__Passage shown__:
One friend asked about my mother’s sickness after she has passed away half a year. She knew nothing about my mother’s situation and was well shocked. ‘It’s okay!’ I comforted her. Then, apparently, she ran into the toilet to dry her tears.
Expression in words has always been my weakness. Most of the time I feel I am exaggerating, understating or simply saying something irrelevant, not conveying what I really think or feel. To me, artwork may be a much direct, powerful and precise expression.
I invited my friends to the exhibition opening. I felt relieved, as if I had disclosed something hidden for long.
Among other caring and encouraging comments, three comments stayed in my mind:
i) This resembles the feeling that time is always not enough with a dying family member;
ii) This is like a brain with fragments of memory floating;
iii) You want to create a monument of your mother with sound.

__Work instructions__: Reproduce the passage about the exhibition word for word, starting at "I invited my" and continuing up to and including "mother with sound.".

__Material supplied__:

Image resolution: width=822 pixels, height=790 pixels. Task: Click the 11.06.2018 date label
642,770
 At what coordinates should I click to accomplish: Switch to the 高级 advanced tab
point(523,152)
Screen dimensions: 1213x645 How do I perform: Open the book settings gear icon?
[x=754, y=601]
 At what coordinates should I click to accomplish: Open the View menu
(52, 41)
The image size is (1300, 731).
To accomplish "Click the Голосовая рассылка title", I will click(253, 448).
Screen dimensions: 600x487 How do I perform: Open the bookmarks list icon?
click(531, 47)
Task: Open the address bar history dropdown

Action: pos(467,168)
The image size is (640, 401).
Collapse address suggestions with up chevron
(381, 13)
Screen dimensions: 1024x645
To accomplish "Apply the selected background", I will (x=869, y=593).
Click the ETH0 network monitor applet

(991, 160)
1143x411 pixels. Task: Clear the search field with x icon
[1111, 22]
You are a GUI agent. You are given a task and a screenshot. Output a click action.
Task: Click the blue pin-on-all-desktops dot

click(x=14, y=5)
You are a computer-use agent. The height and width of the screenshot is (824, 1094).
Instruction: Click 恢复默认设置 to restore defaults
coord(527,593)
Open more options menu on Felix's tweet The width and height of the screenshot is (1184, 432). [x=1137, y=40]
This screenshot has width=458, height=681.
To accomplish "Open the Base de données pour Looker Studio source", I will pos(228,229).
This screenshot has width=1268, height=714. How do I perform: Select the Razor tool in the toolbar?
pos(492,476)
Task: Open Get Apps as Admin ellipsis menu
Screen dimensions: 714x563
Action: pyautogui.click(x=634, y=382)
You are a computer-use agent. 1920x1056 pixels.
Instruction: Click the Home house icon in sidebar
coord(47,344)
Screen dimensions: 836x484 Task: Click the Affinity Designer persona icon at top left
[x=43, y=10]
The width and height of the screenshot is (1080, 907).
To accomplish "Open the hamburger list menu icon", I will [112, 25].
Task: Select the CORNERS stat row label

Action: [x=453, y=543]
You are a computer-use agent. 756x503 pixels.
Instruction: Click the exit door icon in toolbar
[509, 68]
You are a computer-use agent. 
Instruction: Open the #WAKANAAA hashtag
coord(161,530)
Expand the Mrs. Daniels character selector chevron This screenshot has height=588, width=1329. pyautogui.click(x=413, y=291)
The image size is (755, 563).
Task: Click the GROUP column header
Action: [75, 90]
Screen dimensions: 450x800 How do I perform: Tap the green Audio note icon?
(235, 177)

__Solution to the exercise__:
I invited my friends to the exhibition opening. I felt relieved, as if I had disclosed something hidden for long.
Among other caring and encouraging comments, three comments stayed in my mind:
i) This resembles the feeling that time is always not enough with a dying family member;
ii) This is like a brain with fragments of memory floating;
iii) You want to create a monument of your mother with sound.